# DO THIS
Put the lines from the line with "You are a computer-use agent." to the line with "Action: (x=15, y=255)", both included, into a JSON list of strings, one string per line, skipping blank lines. Leave the pictures out.

# PROVIDED MATERIAL
>>>>>

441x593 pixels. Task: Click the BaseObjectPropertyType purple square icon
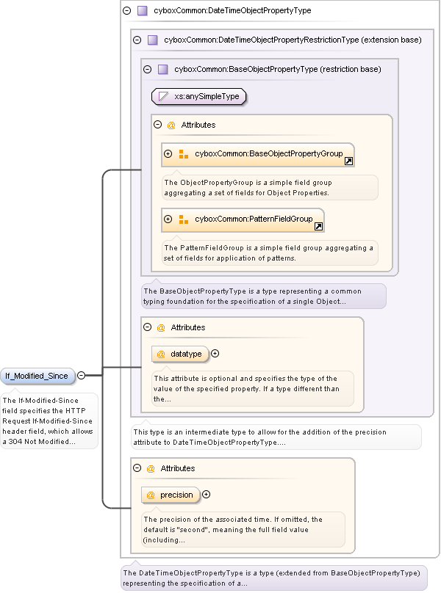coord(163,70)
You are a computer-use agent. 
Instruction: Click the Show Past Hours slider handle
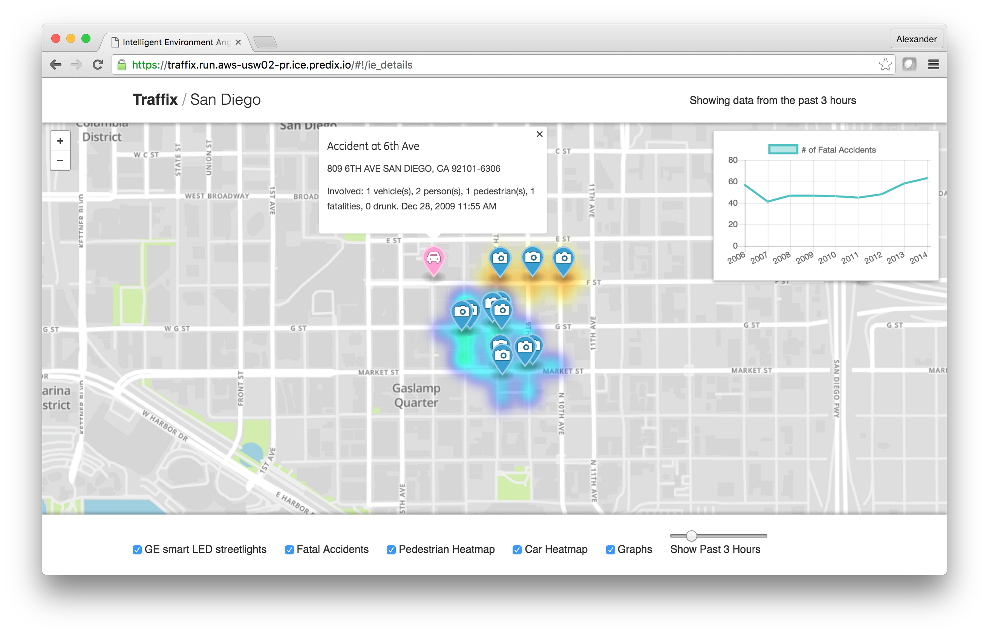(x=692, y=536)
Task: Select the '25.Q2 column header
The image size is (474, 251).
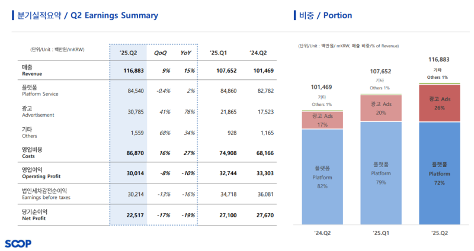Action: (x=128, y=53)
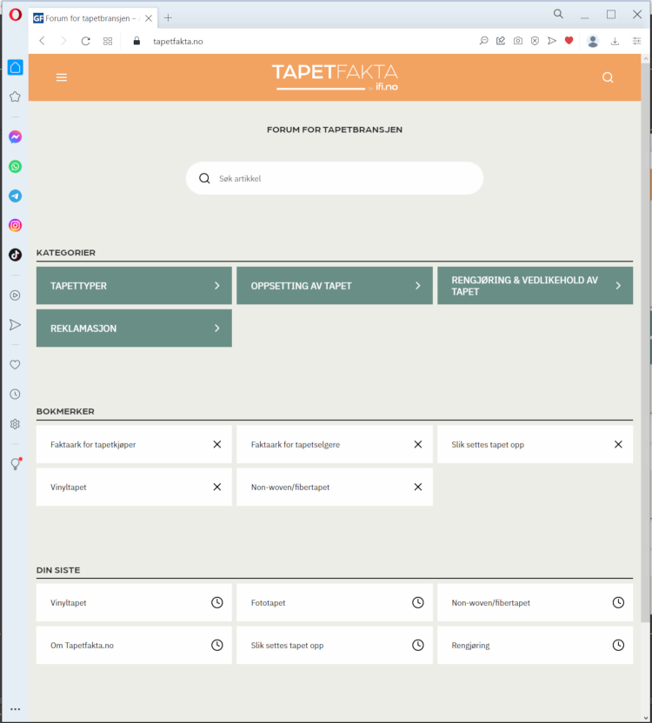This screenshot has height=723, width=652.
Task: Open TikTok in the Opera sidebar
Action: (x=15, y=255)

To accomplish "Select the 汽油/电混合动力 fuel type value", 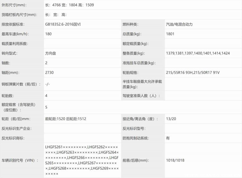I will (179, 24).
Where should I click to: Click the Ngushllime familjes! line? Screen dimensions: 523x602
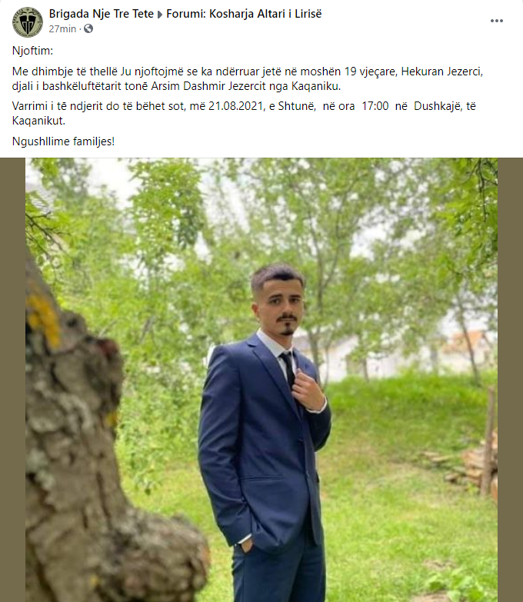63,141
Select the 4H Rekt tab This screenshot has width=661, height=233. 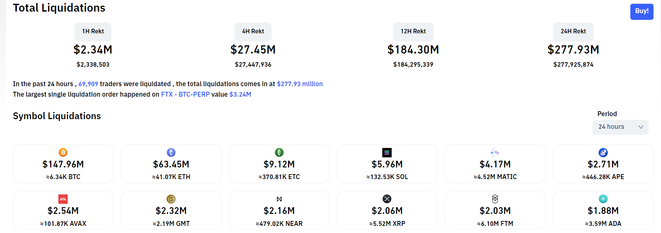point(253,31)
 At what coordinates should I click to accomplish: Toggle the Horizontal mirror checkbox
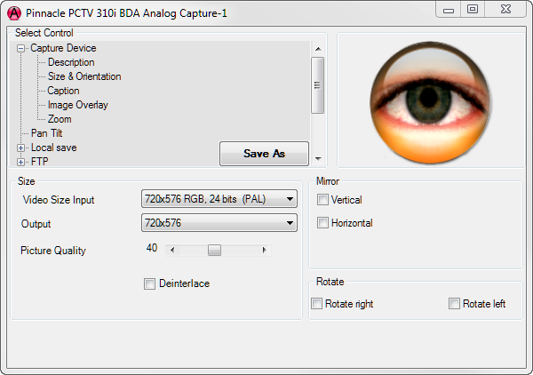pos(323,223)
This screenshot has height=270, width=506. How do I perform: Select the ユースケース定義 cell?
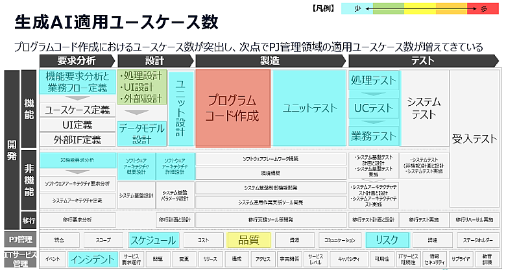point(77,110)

<<<<<

# CORRECT RESULT
[
  "You are a computer-use agent. ",
  "Instruction: Click the Show Past Hours slider handle",
  "(x=692, y=536)",
  "Task: Select the '25.Q2 column header",
  "The image size is (474, 251).",
  "Action: (x=128, y=53)",
  "This screenshot has height=723, width=652.",
  "Task: Open TikTok in the Opera sidebar",
  "Action: (x=15, y=255)"
]